PDA

View Full Version : [FQuest Alert] HC01 Crash


Terra
02-01-2004, 03:48 AM
At 2:32am this morning, the HC01 server crashed due to a failed hard drive... Normally the server would proceed to work properly, but it appears this time the loss of the swap partition on the failed drive was enough to take the server down... 9.9/10 times, Linux will cope with this gracefully, but this particular time it caused several critical system programs to crash to where it could not recover...

Repairs are underway and we should have the server back online within the hour...

Our sincerest apologies for the inconvenience this has caused...

--
Terra
sysAdmin
FutureQuest

Terra
02-01-2004, 04:59 AM
HC01 is now back in full production and all seems to be running well...

--
Terra
sysAdmin
FutureQuest

Randall
02-01-2004, 07:05 PM
At 2:32am this morning And within 16 minutes you'd discovered the problem, started fixing it and even taken a moment to tell us about it?

Good grief. Any other host I've known would be hearing about it from their customers on Monday. ("Uh, is there a problem with our web site?")

:QTthumb:

Randall

MPaul
02-02-2004, 03:41 PM
the HC01 server crashed due to a failed hard drive
When a hard drive fails, doesn't data become corrupted, or even get lost?

Kevin
02-02-2004, 03:46 PM
Originally posted by MPaul:
When a hard drive fails, doesn't data become corrupted, or even get lost?
Not if the hard drive is mirrored by a second hard drive which ours are.

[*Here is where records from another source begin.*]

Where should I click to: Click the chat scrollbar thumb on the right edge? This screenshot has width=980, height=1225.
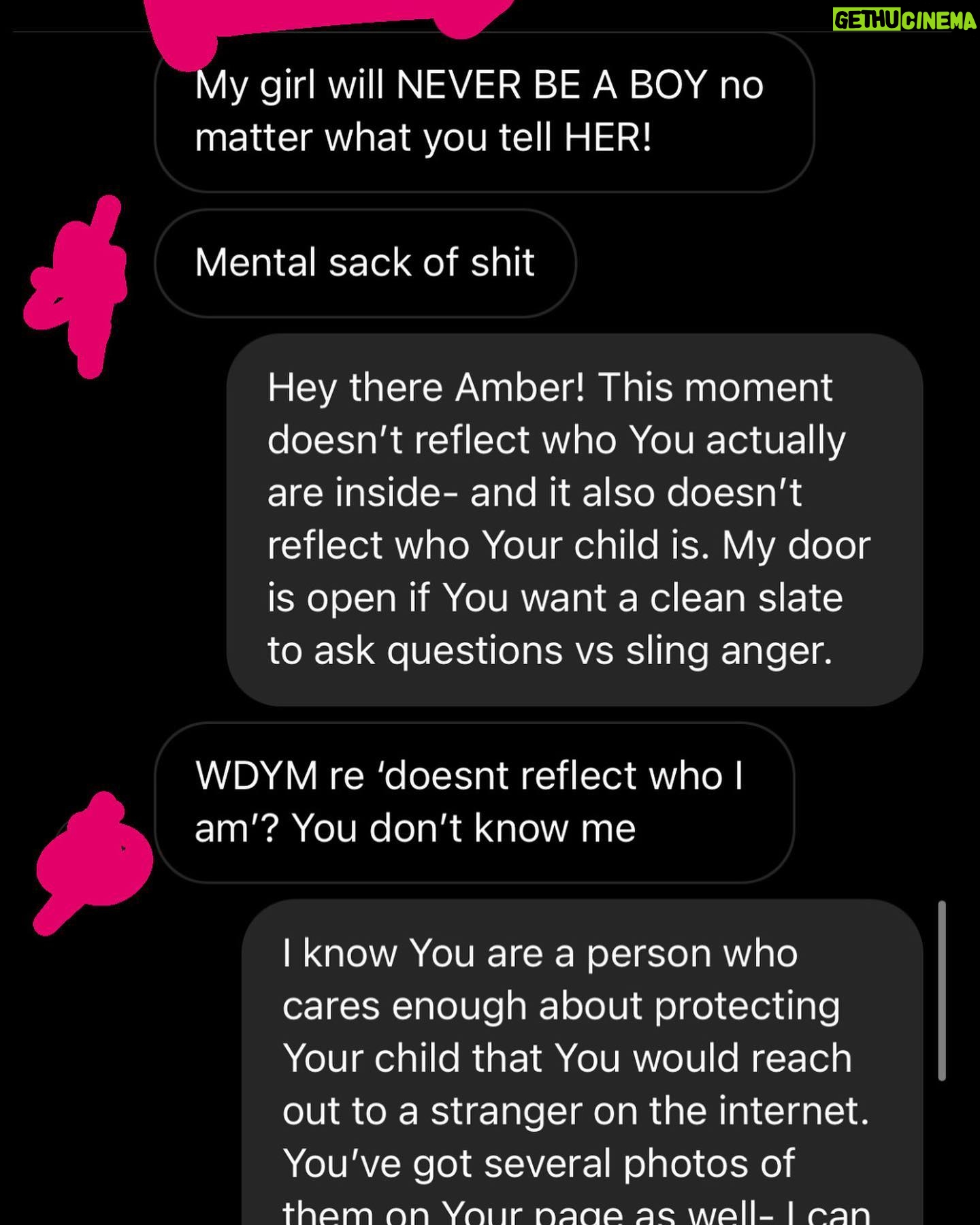(942, 990)
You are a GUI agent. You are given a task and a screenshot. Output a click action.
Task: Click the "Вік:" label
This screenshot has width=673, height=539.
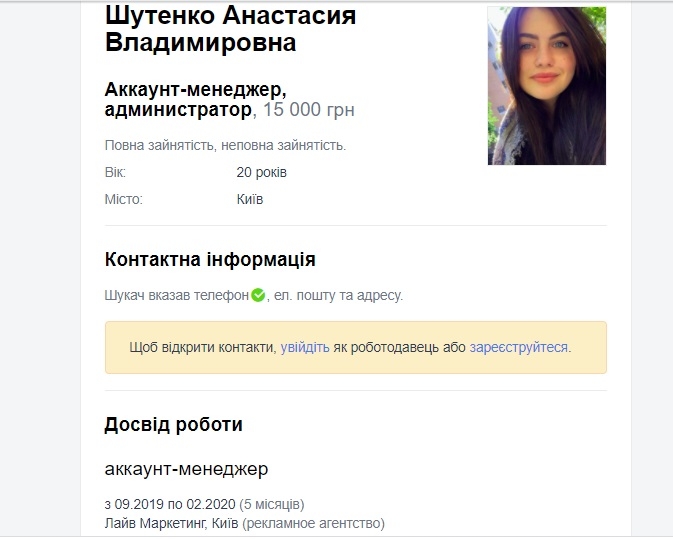(116, 173)
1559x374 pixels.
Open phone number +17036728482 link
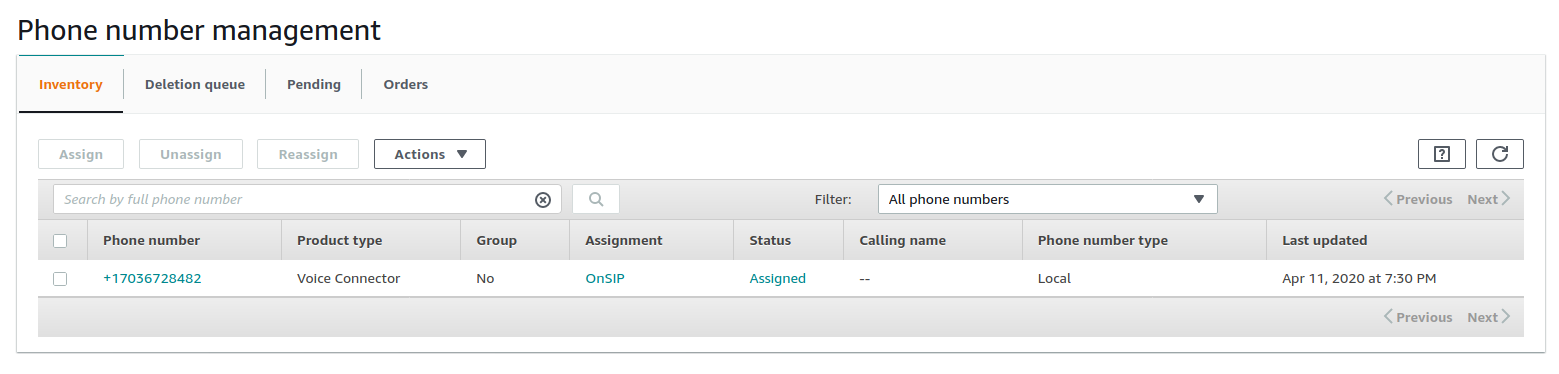[152, 279]
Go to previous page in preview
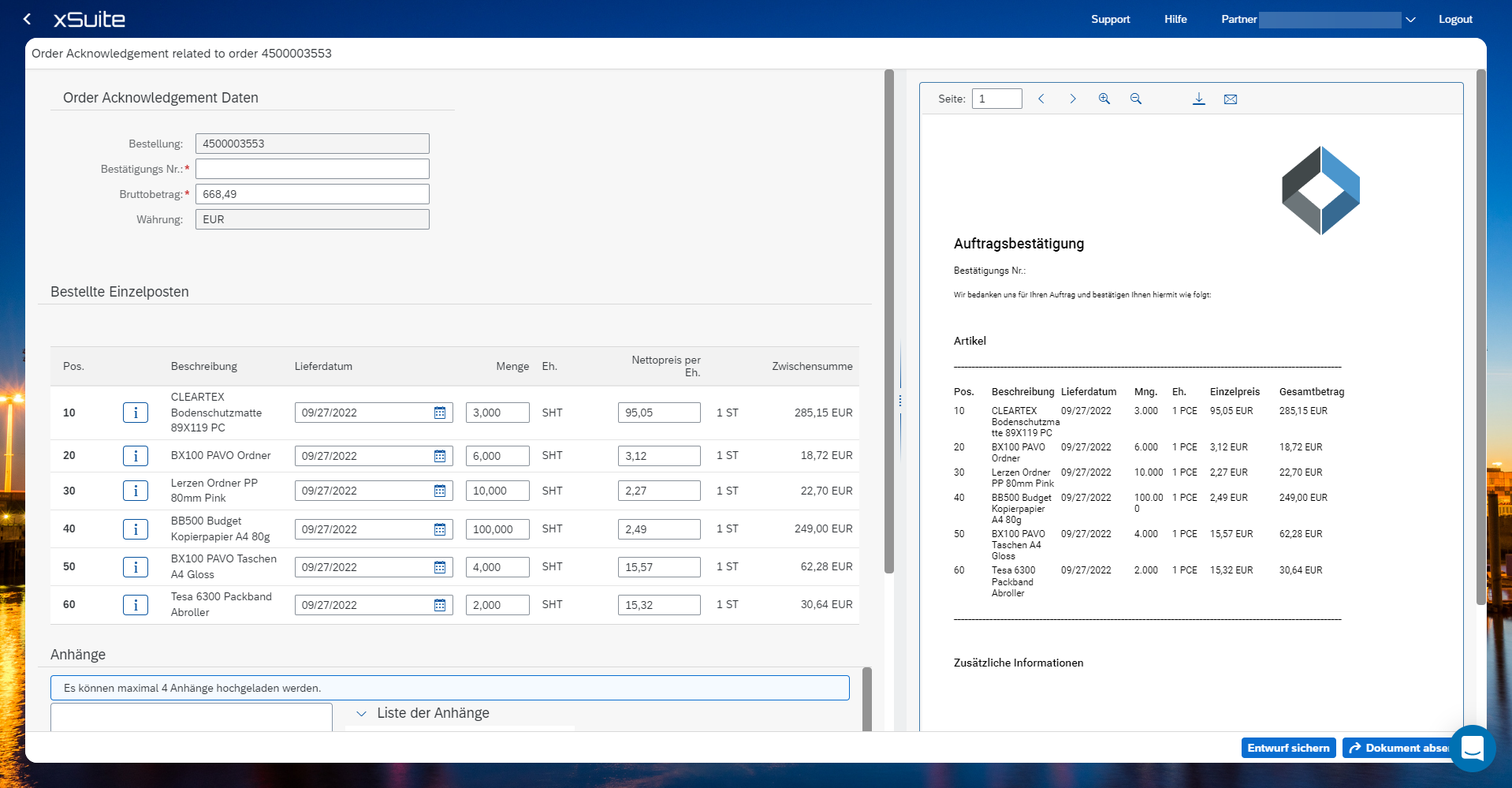The height and width of the screenshot is (788, 1512). click(x=1041, y=99)
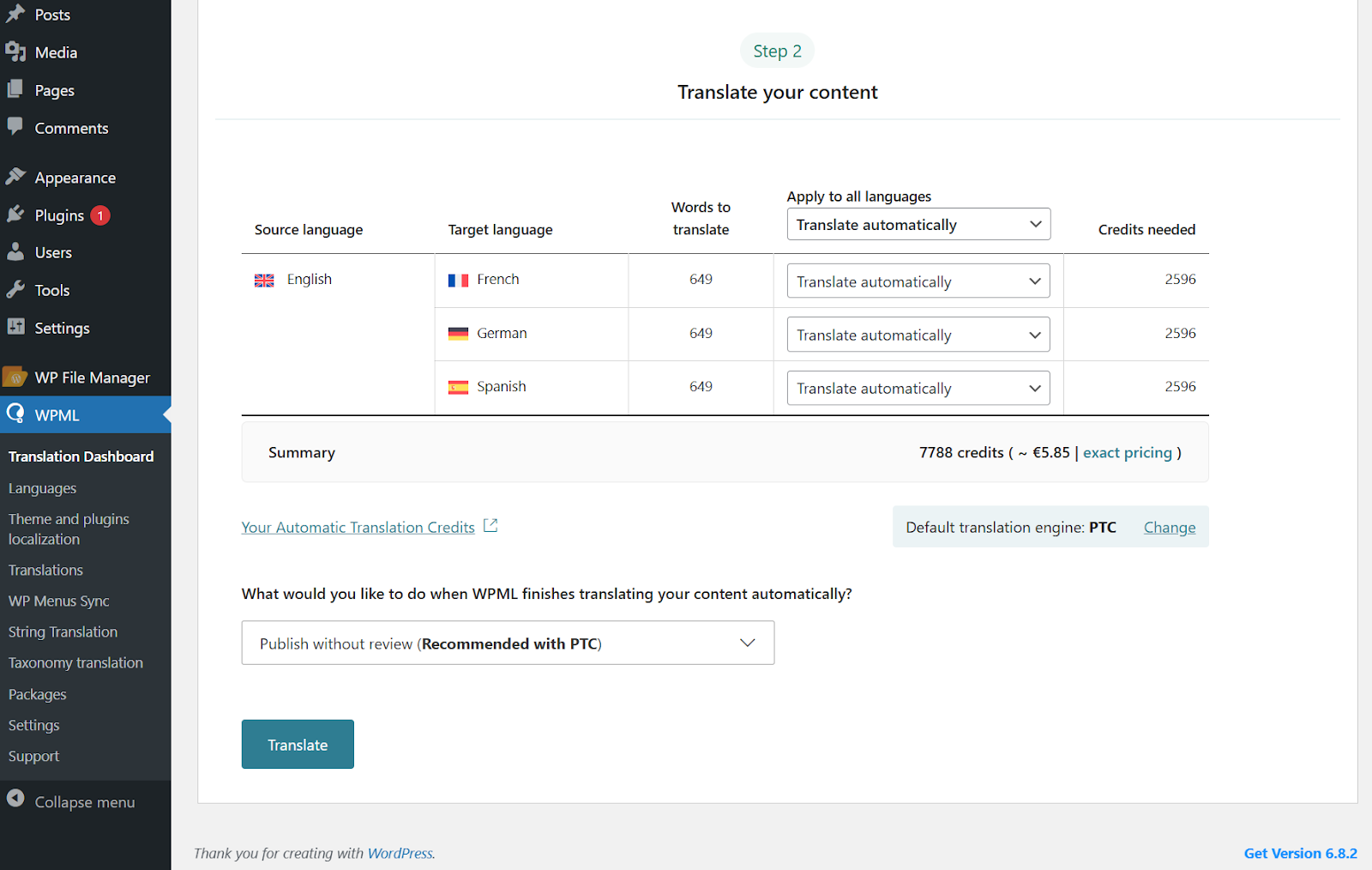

The reason that the server itself failed is that it was the primary drive that failed instead of the secondary drive. The swap space on the primary drive is used before the swap space on the secondary drive and once that swap space became unreadable the system crashed. Because the primary drive is also the one that the BIOS is configured to boot from the system could not come back up on its own.

--
Kevin